After escaping from New York we took the New Jersey Turnpike and re-enacted the intro to the Sopranos and headed straight for Philly. With it already being quite late and being in the middle of a thunderstorm we only had time to catch a glimpse of the Liberty Bell and see the site of George Washington’s House where a road tunnel exhaust and ventilation tower now sits. Driving on South we saw the first of what will be many jeans creaming industrial skylines with the tower blocks of downtown disappearing behind.

Late that evening we got to the beautiful Chesapeake Bay that is imperilled by the constant threat of pollution and large amounts of unsustainable commercial fishing. Unfortunately we didn’t know this until after we ate an entire scuttle of blue crabs at Jimmy Cantlers, which was delicious. We then headed on to a Motel 6 on the outskirts of Washington that was situated next to an airforce base.

Jia, eating crabs whilst oblivious to Chesapeake bay's plight.

Waking up to the sound of F16s and Chinooks, we got up and drove into Washington, quickly visiting as many monuments as we could and going to the Air and Space museum, the highlight of which, for me, was seeing the F1 rocket engine. Moving swiftly on, we drove through Pennsylvania to stay in a motel lodge whose website’s background music is Johann strauss’ Blue Danube punctuated by gunshot sounds. We stayed here in order to make the mandatory visit to Falling Water, which managed to meet the astronomically high expectations it’s set itself.

Much of the USA’s wealth and success originated in what is now called the rust belt. Driving up the I79 toward Pittsburgh, the legacy of the steel industry was clearly evident. Stopping along the way to try and visit the Carrie Furnaces, our sat nav took us down a dead end. Apparently in Pittsburgh 4 people bumbling round a red prius trying to work out where they are warrants having a local man call the cops on you. After 3 squad cars converged on our position and determined we were not drug dealers they were more than happy to help us try and get to see the abandoned steel mill, going as far as giving us the number of a lady who gives tours. She didn’t pick up.

After driving through Downtown Pittsburgh at night whilst listening to Ayo Technology and seeing the horrific building where the evil guy from Inspector Gadget lives, we moved along the I76 to Cleveland Ohio.  Cleveland smells kind of funny so we stayed in a Super 8 out of town.

Next port of call was the Cedar Point Roller Coaster Park and with about 75 rides it’s one of the largest amusement parks in the world. Located on a peninsula sticking out into lake Erie, driving up to it feels more like you’re going to a rocket launch facility than a theme park. Visible for many miles is the “Top thrill Dragster ride” (link) which accelerates you to 120mph in 3.8 seconds before pushing you 420ft (about as high as the gherkin) in the air and then all the way back down to the start in 17 seconds total. We rode it twice along with about 13 other Roller Coasters including the wooden mean streak that makes Coney Island’s cyclone look like the teacup ride. We then headed for what is one of my highlights for the trip, Detroit.

───

#### WHAT NEEDS TO BE DONE
Return the road trip passage word for word, beginning at "Waking up to" and stopping after "it’s set itself.".

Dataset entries

───

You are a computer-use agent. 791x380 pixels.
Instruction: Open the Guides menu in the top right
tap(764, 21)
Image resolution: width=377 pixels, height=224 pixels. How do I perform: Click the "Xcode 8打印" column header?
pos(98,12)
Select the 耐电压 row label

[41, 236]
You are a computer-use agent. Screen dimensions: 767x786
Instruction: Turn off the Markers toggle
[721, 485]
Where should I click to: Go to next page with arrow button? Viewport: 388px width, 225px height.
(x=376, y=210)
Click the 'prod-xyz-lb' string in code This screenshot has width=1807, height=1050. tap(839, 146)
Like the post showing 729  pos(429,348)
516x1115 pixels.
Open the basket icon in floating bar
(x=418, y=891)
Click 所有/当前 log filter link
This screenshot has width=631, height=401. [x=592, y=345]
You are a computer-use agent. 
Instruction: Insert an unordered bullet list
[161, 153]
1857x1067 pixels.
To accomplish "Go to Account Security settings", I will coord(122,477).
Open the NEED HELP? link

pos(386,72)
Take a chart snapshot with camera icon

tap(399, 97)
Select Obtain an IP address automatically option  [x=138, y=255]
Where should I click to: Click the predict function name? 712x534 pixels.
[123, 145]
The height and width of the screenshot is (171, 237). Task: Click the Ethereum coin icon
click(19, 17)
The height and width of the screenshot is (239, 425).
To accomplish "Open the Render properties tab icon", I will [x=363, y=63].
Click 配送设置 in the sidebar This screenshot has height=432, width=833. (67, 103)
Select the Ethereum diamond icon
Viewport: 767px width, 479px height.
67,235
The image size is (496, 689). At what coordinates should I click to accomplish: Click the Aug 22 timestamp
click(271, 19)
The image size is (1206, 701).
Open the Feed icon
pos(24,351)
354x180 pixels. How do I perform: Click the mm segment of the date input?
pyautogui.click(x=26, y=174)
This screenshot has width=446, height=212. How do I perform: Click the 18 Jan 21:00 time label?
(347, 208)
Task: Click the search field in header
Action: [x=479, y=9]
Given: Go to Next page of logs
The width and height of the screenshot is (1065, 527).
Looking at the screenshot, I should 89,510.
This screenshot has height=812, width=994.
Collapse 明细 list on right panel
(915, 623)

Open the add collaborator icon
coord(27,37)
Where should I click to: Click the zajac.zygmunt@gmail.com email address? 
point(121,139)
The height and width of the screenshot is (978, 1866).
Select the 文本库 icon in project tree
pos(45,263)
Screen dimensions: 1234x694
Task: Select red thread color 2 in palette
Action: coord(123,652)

───

#### EXERCISE RESULT
Waking up to the sound of F16s and Chinooks, we got up and drove into Washington, quickly visiting as many monuments as we could and going to the Air and Space museum, the highlight of which, for me, was seeing the F1 rocket engine. Moving swiftly on, we drove through Pennsylvania to stay in a motel lodge whose website’s background music is Johann strauss’ Blue Danube punctuated by gunshot sounds. We stayed here in order to make the mandatory visit to Falling Water, which managed to meet the astronomically high expectations it’s set itself.